┌─ Source material

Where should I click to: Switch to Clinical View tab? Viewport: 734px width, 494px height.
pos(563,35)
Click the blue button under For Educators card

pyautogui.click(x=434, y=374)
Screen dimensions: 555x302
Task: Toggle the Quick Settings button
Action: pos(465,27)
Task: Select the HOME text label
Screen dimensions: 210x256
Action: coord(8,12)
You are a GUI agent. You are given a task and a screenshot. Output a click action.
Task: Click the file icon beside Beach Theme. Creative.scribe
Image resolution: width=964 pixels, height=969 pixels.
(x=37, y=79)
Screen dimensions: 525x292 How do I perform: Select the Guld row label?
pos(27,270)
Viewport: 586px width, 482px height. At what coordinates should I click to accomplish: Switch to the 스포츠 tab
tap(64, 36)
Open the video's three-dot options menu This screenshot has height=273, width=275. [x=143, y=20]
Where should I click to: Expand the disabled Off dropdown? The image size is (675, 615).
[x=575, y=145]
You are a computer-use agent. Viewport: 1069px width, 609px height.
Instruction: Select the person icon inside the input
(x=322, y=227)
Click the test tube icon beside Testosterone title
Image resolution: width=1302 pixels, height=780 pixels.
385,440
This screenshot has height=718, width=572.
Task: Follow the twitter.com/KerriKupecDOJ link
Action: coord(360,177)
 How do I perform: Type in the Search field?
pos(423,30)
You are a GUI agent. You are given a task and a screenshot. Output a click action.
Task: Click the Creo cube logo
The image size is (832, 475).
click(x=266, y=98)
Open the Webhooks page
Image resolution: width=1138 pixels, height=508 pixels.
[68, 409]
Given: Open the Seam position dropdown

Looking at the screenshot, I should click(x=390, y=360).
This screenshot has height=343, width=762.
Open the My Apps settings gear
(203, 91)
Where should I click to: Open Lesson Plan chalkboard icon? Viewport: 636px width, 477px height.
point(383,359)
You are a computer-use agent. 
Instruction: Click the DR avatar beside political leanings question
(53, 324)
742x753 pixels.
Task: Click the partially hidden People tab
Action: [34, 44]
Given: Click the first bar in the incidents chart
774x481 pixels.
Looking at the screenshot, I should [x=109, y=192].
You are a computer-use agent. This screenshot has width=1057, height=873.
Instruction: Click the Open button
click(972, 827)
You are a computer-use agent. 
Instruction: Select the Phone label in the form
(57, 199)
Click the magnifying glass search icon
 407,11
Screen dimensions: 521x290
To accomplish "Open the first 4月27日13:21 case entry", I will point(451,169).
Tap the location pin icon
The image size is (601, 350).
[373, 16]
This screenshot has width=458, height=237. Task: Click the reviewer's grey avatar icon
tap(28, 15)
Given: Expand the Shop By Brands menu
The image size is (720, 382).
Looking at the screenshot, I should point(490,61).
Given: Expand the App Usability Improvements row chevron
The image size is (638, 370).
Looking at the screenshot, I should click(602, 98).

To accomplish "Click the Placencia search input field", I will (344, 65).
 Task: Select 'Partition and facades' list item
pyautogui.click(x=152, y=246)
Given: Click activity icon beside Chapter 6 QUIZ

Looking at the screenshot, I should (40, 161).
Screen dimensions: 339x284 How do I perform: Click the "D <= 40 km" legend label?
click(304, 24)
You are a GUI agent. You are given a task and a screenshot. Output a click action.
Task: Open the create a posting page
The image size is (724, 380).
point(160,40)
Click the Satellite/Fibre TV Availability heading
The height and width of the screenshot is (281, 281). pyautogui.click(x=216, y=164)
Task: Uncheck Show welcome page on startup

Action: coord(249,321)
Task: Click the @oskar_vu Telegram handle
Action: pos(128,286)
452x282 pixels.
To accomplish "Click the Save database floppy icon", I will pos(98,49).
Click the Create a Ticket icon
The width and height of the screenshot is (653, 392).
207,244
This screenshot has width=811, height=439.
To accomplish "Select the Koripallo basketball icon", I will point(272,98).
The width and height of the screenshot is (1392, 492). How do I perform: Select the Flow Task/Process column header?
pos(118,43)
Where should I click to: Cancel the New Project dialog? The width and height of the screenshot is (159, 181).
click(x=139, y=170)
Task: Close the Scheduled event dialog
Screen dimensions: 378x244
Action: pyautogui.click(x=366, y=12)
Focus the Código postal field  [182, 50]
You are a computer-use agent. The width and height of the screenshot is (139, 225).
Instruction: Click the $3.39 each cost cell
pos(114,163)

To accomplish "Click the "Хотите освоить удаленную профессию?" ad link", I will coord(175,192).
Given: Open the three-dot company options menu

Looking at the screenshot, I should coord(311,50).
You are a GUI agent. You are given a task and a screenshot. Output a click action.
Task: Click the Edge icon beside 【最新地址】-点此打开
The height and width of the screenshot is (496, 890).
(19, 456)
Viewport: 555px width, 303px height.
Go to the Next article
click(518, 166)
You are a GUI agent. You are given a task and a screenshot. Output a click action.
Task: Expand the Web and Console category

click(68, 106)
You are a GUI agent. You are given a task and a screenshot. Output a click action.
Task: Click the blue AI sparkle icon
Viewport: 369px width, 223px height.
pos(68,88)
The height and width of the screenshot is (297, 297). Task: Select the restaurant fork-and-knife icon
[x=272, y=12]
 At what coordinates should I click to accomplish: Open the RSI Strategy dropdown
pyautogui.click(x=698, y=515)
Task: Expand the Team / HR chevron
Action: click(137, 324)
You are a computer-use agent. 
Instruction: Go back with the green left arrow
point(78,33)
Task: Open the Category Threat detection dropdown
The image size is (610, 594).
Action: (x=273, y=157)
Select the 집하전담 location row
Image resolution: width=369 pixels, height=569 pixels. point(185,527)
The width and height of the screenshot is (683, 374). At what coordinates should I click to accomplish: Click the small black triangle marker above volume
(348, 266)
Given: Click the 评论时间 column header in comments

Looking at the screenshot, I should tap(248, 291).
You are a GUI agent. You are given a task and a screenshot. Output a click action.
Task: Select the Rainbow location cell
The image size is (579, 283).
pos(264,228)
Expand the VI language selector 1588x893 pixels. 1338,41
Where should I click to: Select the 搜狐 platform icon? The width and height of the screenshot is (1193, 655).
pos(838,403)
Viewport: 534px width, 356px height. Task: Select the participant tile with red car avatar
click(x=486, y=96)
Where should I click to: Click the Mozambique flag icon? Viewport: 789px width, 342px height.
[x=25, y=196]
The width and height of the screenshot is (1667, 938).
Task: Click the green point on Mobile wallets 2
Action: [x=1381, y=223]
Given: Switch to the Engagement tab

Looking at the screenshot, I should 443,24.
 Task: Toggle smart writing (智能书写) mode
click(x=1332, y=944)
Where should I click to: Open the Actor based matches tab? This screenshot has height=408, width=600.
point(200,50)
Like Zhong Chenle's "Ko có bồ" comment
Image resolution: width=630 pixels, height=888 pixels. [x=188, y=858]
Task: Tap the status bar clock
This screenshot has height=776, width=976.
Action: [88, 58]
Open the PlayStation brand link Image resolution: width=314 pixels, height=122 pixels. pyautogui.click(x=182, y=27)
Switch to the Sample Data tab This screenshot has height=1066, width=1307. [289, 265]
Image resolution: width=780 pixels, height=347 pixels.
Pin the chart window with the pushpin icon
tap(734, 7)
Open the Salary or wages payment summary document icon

└─

**What is expected:**
Among the entries, how many lines hold the string "first"? Answer with a bare number.

**Answer box:**
2